December 23, 2008 by CookReformer · 3 Comments
Filed under: Budget, Casino, Corruption, Taxes, Todd Stroger 

rouletteCorruption.  Organized crime.  Casinos.

Are we talking about Las Vegas or Cook County?  Try both.

With Des Plaines being awarded Illinois’ 10th casino license this week, Cook County has hit the trifecta.  We are officially big time.

Bright lights.  Big county.  

It is so fitting that, at the same time Cook County’s very own hometown governor - Rod Blagojevich - is in the national spotlight for alleged corruption, our county wins the state’s latest casino license.

Cook County and and a casino.  It just seems right.

One town with a reputation for corruption and alleged mob ties loses out in the casino license competition - so they just put it in the town next door.  Makes sense.  That’s the Cook County way.

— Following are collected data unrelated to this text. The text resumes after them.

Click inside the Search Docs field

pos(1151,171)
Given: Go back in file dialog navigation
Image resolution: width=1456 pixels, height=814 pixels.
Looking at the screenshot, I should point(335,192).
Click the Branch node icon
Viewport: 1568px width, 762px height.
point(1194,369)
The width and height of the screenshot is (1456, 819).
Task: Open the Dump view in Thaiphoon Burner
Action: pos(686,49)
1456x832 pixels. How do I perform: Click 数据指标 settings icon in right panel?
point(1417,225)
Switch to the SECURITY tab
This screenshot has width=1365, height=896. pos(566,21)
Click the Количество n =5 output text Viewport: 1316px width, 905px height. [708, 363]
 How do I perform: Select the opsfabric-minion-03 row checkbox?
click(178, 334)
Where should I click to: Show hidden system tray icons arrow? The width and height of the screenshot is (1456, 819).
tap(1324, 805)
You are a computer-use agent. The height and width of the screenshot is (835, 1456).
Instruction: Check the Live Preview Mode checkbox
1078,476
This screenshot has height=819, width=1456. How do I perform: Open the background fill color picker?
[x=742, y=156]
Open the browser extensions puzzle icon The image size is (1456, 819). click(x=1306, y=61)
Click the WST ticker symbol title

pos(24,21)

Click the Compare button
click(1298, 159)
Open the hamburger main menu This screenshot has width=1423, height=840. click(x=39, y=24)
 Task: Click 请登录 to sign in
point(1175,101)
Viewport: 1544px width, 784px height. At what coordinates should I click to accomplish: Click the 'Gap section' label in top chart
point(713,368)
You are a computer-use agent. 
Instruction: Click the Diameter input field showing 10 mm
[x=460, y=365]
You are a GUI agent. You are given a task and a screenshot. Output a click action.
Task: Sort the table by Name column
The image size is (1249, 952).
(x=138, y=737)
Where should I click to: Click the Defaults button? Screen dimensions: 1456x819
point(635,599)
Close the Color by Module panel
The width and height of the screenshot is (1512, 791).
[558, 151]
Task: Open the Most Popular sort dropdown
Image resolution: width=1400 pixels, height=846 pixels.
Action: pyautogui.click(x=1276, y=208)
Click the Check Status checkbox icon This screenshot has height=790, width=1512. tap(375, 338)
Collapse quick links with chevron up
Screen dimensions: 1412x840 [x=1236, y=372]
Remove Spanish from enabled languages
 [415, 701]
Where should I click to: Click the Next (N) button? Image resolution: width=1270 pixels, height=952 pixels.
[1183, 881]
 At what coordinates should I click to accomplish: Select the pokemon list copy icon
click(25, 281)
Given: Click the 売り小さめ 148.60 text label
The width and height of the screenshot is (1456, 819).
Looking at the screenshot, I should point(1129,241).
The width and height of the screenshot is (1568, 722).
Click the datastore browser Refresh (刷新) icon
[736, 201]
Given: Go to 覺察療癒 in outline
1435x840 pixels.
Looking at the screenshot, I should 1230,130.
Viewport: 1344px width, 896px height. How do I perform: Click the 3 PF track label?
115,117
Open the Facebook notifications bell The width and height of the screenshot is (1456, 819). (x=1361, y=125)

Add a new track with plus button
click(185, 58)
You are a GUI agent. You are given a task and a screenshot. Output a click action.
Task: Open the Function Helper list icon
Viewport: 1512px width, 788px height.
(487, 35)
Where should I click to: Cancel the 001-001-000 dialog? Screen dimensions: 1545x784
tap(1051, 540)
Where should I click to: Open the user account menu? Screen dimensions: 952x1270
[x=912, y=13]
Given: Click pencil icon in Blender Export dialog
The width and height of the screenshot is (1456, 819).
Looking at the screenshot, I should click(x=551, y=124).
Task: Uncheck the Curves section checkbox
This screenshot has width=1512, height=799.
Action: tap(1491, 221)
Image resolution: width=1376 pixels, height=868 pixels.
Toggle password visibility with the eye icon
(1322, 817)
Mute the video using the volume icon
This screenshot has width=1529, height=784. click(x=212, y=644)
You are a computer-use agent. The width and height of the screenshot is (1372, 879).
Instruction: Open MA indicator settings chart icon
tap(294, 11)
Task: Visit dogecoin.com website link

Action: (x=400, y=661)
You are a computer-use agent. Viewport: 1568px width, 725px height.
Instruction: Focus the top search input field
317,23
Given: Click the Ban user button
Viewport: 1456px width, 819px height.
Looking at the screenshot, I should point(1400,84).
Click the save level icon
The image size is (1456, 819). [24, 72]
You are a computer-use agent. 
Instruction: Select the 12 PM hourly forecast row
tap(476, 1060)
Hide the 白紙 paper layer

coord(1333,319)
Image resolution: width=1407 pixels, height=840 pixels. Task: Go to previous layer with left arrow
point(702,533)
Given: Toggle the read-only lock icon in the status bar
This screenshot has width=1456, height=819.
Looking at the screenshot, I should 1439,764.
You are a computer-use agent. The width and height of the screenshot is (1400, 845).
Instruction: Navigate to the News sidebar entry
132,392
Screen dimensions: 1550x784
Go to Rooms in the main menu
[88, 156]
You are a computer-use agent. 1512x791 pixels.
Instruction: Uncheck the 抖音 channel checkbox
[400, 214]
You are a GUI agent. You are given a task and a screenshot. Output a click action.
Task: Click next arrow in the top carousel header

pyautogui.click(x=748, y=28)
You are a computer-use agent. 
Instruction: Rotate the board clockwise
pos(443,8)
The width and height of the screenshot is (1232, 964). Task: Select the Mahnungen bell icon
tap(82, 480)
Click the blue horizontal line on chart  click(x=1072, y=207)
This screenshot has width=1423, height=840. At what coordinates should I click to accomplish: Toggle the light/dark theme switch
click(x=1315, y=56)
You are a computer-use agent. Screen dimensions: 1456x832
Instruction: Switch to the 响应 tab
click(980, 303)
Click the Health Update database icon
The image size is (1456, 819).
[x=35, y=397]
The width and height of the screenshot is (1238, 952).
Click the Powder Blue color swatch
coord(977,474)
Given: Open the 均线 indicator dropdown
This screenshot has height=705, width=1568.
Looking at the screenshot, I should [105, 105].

And, as far as the state is concerned, gambling has long been the answer to our budgetary prayers.  Remember when the lottery was supposed to close our education funding gap?  

Oops.

We suppose the new casino will be solve the problem, too.

Now, whether or not you agree with gambling, we’d like you to consider whether or not state-controlled gambling is a fitting substitute for a real, honest economic growth agenda.

And whether or not a corrupt state government like that in Illinois should have control of casinos.  And whether a corrupt county like Cook should be able to host one.